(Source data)
◆ ◆ ◆

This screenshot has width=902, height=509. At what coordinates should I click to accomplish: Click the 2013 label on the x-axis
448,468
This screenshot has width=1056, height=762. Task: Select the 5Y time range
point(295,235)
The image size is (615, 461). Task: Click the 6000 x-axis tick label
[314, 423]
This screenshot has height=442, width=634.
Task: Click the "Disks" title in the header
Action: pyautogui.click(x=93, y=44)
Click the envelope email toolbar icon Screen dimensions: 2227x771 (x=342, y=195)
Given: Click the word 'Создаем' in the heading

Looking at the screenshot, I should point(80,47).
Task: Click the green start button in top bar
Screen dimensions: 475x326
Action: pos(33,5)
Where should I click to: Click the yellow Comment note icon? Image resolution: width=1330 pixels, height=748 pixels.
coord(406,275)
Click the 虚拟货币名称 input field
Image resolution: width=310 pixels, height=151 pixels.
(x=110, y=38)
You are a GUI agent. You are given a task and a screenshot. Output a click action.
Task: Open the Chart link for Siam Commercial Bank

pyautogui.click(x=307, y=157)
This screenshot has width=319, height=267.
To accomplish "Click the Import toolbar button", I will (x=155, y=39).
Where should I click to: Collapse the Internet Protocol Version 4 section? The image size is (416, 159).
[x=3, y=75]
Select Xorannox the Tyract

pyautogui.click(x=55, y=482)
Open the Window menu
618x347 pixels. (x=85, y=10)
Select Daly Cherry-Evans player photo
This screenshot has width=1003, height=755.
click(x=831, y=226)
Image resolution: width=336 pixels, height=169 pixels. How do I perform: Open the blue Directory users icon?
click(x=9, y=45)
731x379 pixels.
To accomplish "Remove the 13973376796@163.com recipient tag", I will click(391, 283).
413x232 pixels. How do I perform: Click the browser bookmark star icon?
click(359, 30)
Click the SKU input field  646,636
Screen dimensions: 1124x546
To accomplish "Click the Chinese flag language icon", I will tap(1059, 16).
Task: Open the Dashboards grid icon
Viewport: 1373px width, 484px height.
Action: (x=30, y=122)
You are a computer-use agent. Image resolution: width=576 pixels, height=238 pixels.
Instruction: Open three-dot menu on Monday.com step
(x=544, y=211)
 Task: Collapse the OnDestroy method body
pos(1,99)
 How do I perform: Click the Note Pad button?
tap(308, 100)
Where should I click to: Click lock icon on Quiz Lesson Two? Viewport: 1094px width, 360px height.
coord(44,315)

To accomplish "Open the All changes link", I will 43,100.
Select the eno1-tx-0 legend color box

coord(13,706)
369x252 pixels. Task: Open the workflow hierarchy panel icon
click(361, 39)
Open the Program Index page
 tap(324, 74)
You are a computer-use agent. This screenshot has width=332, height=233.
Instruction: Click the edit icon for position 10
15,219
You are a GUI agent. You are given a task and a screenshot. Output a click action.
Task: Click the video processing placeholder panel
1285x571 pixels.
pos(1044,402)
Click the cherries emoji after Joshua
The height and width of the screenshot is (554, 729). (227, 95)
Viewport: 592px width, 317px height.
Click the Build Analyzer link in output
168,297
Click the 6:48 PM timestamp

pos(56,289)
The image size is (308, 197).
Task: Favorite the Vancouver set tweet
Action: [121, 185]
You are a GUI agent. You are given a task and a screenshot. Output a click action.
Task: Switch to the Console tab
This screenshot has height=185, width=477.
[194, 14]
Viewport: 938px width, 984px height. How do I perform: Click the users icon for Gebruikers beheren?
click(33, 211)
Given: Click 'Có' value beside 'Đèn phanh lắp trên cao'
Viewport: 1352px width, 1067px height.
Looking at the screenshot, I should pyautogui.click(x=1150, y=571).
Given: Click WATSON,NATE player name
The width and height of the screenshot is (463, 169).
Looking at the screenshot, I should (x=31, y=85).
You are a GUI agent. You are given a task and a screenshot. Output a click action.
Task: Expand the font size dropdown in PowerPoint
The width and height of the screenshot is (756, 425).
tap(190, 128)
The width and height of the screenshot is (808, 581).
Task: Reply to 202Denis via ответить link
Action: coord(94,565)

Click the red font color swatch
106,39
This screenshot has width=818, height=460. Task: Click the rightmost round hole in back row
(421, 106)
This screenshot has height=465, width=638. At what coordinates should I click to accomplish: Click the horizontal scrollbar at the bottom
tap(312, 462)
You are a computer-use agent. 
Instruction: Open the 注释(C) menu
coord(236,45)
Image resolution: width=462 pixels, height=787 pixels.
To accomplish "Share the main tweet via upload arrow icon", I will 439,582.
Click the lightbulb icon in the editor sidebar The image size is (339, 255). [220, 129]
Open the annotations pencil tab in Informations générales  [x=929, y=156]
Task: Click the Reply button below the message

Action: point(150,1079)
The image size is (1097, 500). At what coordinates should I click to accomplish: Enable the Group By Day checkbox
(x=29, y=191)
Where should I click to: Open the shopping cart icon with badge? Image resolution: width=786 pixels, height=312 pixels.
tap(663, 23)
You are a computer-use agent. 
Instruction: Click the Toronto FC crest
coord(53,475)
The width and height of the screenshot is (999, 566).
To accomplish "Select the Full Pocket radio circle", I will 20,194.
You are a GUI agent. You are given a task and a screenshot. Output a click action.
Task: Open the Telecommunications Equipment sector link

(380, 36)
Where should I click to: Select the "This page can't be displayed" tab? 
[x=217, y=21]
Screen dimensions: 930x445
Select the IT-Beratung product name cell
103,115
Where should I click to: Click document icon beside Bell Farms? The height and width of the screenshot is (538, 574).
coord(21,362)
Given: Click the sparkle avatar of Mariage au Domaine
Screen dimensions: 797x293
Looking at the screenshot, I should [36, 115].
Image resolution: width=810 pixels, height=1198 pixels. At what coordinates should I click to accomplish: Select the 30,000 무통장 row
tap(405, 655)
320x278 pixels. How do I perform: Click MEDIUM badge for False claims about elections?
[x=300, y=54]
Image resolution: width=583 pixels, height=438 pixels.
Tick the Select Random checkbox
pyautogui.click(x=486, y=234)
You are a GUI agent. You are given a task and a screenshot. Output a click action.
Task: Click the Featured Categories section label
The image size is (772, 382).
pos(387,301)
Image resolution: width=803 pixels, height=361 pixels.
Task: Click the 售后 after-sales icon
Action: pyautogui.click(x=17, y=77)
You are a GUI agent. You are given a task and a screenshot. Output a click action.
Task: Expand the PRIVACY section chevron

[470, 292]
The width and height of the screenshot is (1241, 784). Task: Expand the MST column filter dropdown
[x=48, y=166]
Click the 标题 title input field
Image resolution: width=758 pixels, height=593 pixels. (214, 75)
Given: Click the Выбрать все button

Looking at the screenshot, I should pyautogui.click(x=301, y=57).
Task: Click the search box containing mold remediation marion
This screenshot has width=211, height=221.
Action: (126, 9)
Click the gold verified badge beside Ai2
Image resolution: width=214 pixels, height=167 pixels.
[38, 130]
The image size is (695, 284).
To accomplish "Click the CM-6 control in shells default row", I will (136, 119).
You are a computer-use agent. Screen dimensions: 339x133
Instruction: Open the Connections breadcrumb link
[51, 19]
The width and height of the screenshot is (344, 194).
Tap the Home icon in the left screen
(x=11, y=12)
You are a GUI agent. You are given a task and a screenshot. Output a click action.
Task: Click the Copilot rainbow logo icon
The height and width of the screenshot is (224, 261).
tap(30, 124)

◆ ◆ ◆

Your response should consist of the data above, duplicated exactly.

This screenshot has width=902, height=509. At what coordinates should I click to accomplish: Click the 2013 label on the x-axis
448,468
This screenshot has width=1056, height=762. Task: Select the 5Y time range
point(295,235)
The image size is (615, 461). Task: Click the 6000 x-axis tick label
[314, 423]
This screenshot has height=442, width=634.
Task: Click the "Disks" title in the header
Action: pyautogui.click(x=93, y=44)
Click the envelope email toolbar icon Screen dimensions: 2227x771 (x=342, y=195)
Given: Click the word 'Создаем' in the heading

Looking at the screenshot, I should point(80,47).
Task: Click the green start button in top bar
Screen dimensions: 475x326
Action: pos(33,5)
Where should I click to: Click the yellow Comment note icon? Image resolution: width=1330 pixels, height=748 pixels.
coord(406,275)
Click the 虚拟货币名称 input field
Image resolution: width=310 pixels, height=151 pixels.
(x=110, y=38)
You are a GUI agent. You are given a task and a screenshot. Output a click action.
Task: Open the Chart link for Siam Commercial Bank

pyautogui.click(x=307, y=157)
This screenshot has width=319, height=267.
To accomplish "Click the Import toolbar button", I will (x=155, y=39).
Where should I click to: Collapse the Internet Protocol Version 4 section? The image size is (416, 159).
[x=3, y=75]
Select Xorannox the Tyract

pyautogui.click(x=55, y=482)
Open the Window menu
618x347 pixels. (x=85, y=10)
Select Daly Cherry-Evans player photo
This screenshot has width=1003, height=755.
click(x=831, y=226)
Image resolution: width=336 pixels, height=169 pixels. How do I perform: Open the blue Directory users icon?
click(x=9, y=45)
731x379 pixels.
To accomplish "Remove the 13973376796@163.com recipient tag", I will click(391, 283).
413x232 pixels. How do I perform: Click the browser bookmark star icon?
click(359, 30)
Click the SKU input field  646,636
Screen dimensions: 1124x546
To accomplish "Click the Chinese flag language icon", I will tap(1059, 16).
Task: Open the Dashboards grid icon
Viewport: 1373px width, 484px height.
Action: (x=30, y=122)
You are a computer-use agent. Image resolution: width=576 pixels, height=238 pixels.
Instruction: Open three-dot menu on Monday.com step
(x=544, y=211)
 Task: Collapse the OnDestroy method body
pos(1,99)
 How do I perform: Click the Note Pad button?
tap(308, 100)
Where should I click to: Click lock icon on Quiz Lesson Two? Viewport: 1094px width, 360px height.
coord(44,315)

To accomplish "Open the All changes link", I will 43,100.
Select the eno1-tx-0 legend color box

coord(13,706)
369x252 pixels. Task: Open the workflow hierarchy panel icon
click(361, 39)
Open the Program Index page
 tap(324, 74)
You are a computer-use agent. This screenshot has width=332, height=233.
Instruction: Click the edit icon for position 10
15,219
You are a GUI agent. You are given a task and a screenshot. Output a click action.
Task: Click the video processing placeholder panel
1285x571 pixels.
pos(1044,402)
Click the cherries emoji after Joshua
The height and width of the screenshot is (554, 729). (227, 95)
Viewport: 592px width, 317px height.
Click the Build Analyzer link in output
168,297
Click the 6:48 PM timestamp

pos(56,289)
The image size is (308, 197).
Task: Favorite the Vancouver set tweet
Action: [121, 185]
You are a GUI agent. You are given a task and a screenshot. Output a click action.
Task: Switch to the Console tab
This screenshot has height=185, width=477.
[194, 14]
Viewport: 938px width, 984px height. How do I perform: Click the users icon for Gebruikers beheren?
click(33, 211)
Given: Click 'Có' value beside 'Đèn phanh lắp trên cao'
Viewport: 1352px width, 1067px height.
Looking at the screenshot, I should pyautogui.click(x=1150, y=571).
Given: Click WATSON,NATE player name
The width and height of the screenshot is (463, 169).
Looking at the screenshot, I should (x=31, y=85).
You are a GUI agent. You are given a task and a screenshot. Output a click action.
Task: Expand the font size dropdown in PowerPoint
The width and height of the screenshot is (756, 425).
tap(190, 128)
The width and height of the screenshot is (808, 581).
Task: Reply to 202Denis via ответить link
Action: coord(94,565)

Click the red font color swatch
106,39
This screenshot has width=818, height=460. Task: Click the rightmost round hole in back row
(421, 106)
This screenshot has height=465, width=638. At what coordinates should I click to accomplish: Click the horizontal scrollbar at the bottom
tap(312, 462)
You are a computer-use agent. 
Instruction: Open the 注释(C) menu
coord(236,45)
Image resolution: width=462 pixels, height=787 pixels.
To accomplish "Share the main tweet via upload arrow icon", I will 439,582.
Click the lightbulb icon in the editor sidebar The image size is (339, 255). [220, 129]
Open the annotations pencil tab in Informations générales  [x=929, y=156]
Task: Click the Reply button below the message

Action: point(150,1079)
The image size is (1097, 500). At what coordinates should I click to accomplish: Enable the Group By Day checkbox
(x=29, y=191)
Where should I click to: Open the shopping cart icon with badge? Image resolution: width=786 pixels, height=312 pixels.
tap(663, 23)
You are a computer-use agent. 
Instruction: Click the Toronto FC crest
coord(53,475)
The width and height of the screenshot is (999, 566).
To accomplish "Select the Full Pocket radio circle", I will 20,194.
You are a GUI agent. You are given a task and a screenshot. Output a click action.
Task: Open the Telecommunications Equipment sector link

(380, 36)
Where should I click to: Select the "This page can't be displayed" tab? 
[x=217, y=21]
Screen dimensions: 930x445
Select the IT-Beratung product name cell
103,115
Where should I click to: Click document icon beside Bell Farms? The height and width of the screenshot is (538, 574).
coord(21,362)
Given: Click the sparkle avatar of Mariage au Domaine
Screen dimensions: 797x293
Looking at the screenshot, I should [36, 115].
Image resolution: width=810 pixels, height=1198 pixels. At what coordinates should I click to accomplish: Select the 30,000 무통장 row
tap(405, 655)
320x278 pixels. How do I perform: Click MEDIUM badge for False claims about elections?
[x=300, y=54]
Image resolution: width=583 pixels, height=438 pixels.
Tick the Select Random checkbox
pyautogui.click(x=486, y=234)
You are a GUI agent. You are given a task and a screenshot. Output a click action.
Task: Click the Featured Categories section label
The image size is (772, 382).
pos(387,301)
Image resolution: width=803 pixels, height=361 pixels.
Task: Click the 售后 after-sales icon
Action: pyautogui.click(x=17, y=77)
You are a GUI agent. You are given a task and a screenshot. Output a click action.
Task: Expand the PRIVACY section chevron

[470, 292]
The width and height of the screenshot is (1241, 784). Task: Expand the MST column filter dropdown
[x=48, y=166]
Click the 标题 title input field
Image resolution: width=758 pixels, height=593 pixels. (214, 75)
Given: Click the Выбрать все button

Looking at the screenshot, I should pyautogui.click(x=301, y=57).
Task: Click the search box containing mold remediation marion
This screenshot has width=211, height=221.
Action: (126, 9)
Click the gold verified badge beside Ai2
Image resolution: width=214 pixels, height=167 pixels.
[38, 130]
The image size is (695, 284).
To accomplish "Click the CM-6 control in shells default row", I will (136, 119).
You are a computer-use agent. Screen dimensions: 339x133
Instruction: Open the Connections breadcrumb link
[51, 19]
The width and height of the screenshot is (344, 194).
Tap the Home icon in the left screen
(x=11, y=12)
You are a GUI agent. You are given a task and a screenshot. Output a click action.
Task: Click the Copilot rainbow logo icon
The height and width of the screenshot is (224, 261).
tap(30, 124)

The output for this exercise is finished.